What needs to be done:
From the entries below, please output exactly the lines starting at the one containing "5 [tab] (1304, 824)" and ending at the one containing "avcılar escort (36, 9)", both included.

━━━━━ Records for this task ━━━━━

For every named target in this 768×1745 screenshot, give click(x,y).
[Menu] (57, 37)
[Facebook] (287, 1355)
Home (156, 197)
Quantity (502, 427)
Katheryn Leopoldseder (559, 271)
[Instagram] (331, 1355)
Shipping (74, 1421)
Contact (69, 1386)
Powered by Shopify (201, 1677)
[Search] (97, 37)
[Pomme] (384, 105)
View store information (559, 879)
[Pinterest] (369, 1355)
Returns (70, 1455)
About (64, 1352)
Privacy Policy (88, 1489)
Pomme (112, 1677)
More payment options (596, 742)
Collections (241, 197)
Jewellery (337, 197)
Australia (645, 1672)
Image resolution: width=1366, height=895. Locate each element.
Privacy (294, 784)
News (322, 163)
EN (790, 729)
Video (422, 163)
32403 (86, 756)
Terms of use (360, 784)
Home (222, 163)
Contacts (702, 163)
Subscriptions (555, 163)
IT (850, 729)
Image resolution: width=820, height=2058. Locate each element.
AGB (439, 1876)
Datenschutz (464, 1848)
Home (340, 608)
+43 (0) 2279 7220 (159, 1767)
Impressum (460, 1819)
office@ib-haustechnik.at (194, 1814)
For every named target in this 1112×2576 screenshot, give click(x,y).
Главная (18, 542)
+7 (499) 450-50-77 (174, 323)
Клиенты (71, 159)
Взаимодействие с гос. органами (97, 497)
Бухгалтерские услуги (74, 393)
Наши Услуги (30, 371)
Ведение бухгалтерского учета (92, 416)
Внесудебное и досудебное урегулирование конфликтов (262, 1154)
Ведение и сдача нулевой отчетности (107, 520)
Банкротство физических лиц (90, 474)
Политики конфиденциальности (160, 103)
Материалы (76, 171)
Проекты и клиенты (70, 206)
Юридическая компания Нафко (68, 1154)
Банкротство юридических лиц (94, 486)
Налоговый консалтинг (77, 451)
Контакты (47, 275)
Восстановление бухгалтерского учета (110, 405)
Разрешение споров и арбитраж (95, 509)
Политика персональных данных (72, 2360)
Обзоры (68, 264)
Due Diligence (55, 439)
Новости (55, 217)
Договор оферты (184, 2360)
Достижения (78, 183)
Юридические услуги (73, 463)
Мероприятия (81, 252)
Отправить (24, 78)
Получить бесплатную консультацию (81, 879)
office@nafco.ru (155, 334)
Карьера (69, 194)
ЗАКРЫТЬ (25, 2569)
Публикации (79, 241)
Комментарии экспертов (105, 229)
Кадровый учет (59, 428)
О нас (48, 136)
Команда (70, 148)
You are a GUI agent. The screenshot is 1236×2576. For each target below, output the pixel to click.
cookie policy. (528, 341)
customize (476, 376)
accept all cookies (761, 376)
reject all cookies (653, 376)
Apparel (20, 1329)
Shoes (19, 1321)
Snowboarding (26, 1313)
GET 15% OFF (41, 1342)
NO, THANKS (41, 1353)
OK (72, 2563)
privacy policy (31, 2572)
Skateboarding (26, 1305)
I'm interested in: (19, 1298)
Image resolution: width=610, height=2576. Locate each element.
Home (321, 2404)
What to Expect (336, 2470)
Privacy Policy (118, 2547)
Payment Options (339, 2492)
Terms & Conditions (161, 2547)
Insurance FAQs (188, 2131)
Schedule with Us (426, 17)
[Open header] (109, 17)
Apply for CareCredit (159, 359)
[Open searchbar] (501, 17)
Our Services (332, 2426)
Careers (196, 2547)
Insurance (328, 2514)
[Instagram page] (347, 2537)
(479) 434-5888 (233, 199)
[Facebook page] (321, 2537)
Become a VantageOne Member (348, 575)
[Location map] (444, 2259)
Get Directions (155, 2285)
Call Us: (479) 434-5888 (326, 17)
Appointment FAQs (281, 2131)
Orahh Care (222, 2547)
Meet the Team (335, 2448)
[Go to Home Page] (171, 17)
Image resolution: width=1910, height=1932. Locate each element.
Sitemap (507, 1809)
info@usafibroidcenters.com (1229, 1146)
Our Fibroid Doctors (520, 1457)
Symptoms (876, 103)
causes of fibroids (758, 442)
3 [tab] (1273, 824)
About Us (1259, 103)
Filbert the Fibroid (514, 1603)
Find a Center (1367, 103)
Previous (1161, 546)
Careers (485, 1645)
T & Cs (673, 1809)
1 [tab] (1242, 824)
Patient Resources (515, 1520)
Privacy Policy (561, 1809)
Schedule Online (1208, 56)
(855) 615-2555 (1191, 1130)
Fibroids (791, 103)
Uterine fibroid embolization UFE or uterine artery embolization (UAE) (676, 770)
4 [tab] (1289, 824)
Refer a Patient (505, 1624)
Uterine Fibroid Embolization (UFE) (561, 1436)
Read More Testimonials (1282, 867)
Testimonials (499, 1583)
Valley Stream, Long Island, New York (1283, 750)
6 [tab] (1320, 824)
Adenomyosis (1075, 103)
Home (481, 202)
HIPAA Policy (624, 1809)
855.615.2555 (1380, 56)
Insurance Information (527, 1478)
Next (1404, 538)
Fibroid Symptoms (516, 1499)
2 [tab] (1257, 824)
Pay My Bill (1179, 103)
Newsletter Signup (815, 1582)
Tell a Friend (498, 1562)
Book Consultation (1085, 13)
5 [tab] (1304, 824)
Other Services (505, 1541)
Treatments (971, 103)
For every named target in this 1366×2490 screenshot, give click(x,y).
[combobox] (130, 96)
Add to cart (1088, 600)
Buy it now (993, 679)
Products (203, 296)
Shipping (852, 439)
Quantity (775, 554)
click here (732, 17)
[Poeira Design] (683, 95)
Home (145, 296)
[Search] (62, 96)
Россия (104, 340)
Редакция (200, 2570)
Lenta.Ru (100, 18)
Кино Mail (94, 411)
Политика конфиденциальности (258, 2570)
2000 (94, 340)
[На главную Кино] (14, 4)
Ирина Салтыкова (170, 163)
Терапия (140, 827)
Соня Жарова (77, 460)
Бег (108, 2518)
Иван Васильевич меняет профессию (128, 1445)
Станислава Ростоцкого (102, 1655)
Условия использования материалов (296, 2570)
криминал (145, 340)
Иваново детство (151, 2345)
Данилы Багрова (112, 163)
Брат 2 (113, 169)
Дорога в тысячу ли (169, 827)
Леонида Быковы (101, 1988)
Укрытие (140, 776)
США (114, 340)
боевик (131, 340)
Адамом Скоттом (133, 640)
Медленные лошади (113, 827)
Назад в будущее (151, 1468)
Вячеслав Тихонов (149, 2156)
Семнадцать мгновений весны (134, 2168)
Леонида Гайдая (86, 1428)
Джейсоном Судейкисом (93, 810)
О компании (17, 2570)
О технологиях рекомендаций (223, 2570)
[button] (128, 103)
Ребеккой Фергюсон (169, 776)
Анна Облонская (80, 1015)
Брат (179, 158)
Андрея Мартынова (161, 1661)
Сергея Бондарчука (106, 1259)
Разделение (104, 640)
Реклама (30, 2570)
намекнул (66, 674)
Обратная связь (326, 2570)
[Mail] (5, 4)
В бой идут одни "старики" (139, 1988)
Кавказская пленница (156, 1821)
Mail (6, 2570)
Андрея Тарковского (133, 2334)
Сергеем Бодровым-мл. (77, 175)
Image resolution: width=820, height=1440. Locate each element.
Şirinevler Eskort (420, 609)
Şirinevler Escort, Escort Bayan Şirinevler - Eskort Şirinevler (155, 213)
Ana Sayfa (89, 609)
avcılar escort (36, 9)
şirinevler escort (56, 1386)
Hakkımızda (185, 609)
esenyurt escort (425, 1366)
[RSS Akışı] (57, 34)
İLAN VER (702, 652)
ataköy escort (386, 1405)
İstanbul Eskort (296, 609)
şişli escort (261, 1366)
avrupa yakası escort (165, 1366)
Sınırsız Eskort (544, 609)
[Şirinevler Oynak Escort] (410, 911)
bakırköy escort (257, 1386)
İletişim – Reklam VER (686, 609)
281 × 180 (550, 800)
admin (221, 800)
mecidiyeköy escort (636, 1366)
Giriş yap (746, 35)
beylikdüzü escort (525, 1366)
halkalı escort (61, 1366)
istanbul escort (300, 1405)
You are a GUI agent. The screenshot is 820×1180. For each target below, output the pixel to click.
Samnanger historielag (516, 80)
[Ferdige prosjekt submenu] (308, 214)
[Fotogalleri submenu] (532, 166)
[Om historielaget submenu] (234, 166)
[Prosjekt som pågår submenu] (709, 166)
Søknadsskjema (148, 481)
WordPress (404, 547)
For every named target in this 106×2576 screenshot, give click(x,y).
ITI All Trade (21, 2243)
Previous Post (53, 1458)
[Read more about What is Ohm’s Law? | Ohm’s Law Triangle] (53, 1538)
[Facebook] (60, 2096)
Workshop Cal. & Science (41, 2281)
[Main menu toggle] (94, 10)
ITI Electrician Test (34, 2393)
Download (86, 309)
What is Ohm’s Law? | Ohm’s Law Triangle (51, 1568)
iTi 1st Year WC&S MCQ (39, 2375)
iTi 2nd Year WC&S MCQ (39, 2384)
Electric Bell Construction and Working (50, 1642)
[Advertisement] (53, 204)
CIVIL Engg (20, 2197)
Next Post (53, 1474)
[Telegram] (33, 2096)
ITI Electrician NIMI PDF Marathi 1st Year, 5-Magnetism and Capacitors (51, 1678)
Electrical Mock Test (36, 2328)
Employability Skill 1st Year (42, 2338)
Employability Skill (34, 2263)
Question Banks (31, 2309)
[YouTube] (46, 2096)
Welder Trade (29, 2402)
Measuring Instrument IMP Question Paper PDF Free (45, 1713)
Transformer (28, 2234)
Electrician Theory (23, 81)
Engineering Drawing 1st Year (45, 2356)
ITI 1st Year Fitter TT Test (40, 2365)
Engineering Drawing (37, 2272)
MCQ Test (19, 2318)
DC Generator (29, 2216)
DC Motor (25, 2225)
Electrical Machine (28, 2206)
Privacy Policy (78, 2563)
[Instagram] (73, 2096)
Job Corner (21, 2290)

━━━━━

Exercise result:
5 [tab] (1304, 824)
Other Services (505, 1541)
Treatments (971, 103)
For every named target in this 1366×2490 screenshot, give click(x,y).
[combobox] (130, 96)
Add to cart (1088, 600)
Buy it now (993, 679)
Products (203, 296)
Shipping (852, 439)
Quantity (775, 554)
click here (732, 17)
[Poeira Design] (683, 95)
Home (145, 296)
[Search] (62, 96)
Россия (104, 340)
Редакция (200, 2570)
Lenta.Ru (100, 18)
Кино Mail (94, 411)
Политика конфиденциальности (258, 2570)
2000 (94, 340)
[На главную Кино] (14, 4)
Ирина Салтыкова (170, 163)
Терапия (140, 827)
Соня Жарова (77, 460)
Бег (108, 2518)
Иван Васильевич меняет профессию (128, 1445)
Станислава Ростоцкого (102, 1655)
Условия использования материалов (296, 2570)
криминал (145, 340)
Иваново детство (151, 2345)
Данилы Багрова (112, 163)
Брат 2 (113, 169)
Дорога в тысячу ли (169, 827)
Леонида Быковы (101, 1988)
Укрытие (140, 776)
США (114, 340)
боевик (131, 340)
Адамом Скоттом (133, 640)
Медленные лошади (113, 827)
Назад в будущее (151, 1468)
Вячеслав Тихонов (149, 2156)
Семнадцать мгновений весны (134, 2168)
Леонида Гайдая (86, 1428)
Джейсоном Судейкисом (93, 810)
О компании (17, 2570)
О технологиях рекомендаций (223, 2570)
[button] (128, 103)
Ребеккой Фергюсон (169, 776)
Анна Облонская (80, 1015)
Брат (179, 158)
Андрея Мартынова (161, 1661)
Сергея Бондарчука (106, 1259)
Разделение (104, 640)
Реклама (30, 2570)
намекнул (66, 674)
Обратная связь (326, 2570)
[Mail] (5, 4)
В бой идут одни "старики" (139, 1988)
Кавказская пленница (156, 1821)
Mail (6, 2570)
Андрея Тарковского (133, 2334)
Сергеем Бодровым-мл. (77, 175)
Image resolution: width=820, height=1440. Locate each element.
Şirinevler Eskort (420, 609)
Şirinevler Escort, Escort Bayan Şirinevler - Eskort Şirinevler (155, 213)
Ana Sayfa (89, 609)
avcılar escort (36, 9)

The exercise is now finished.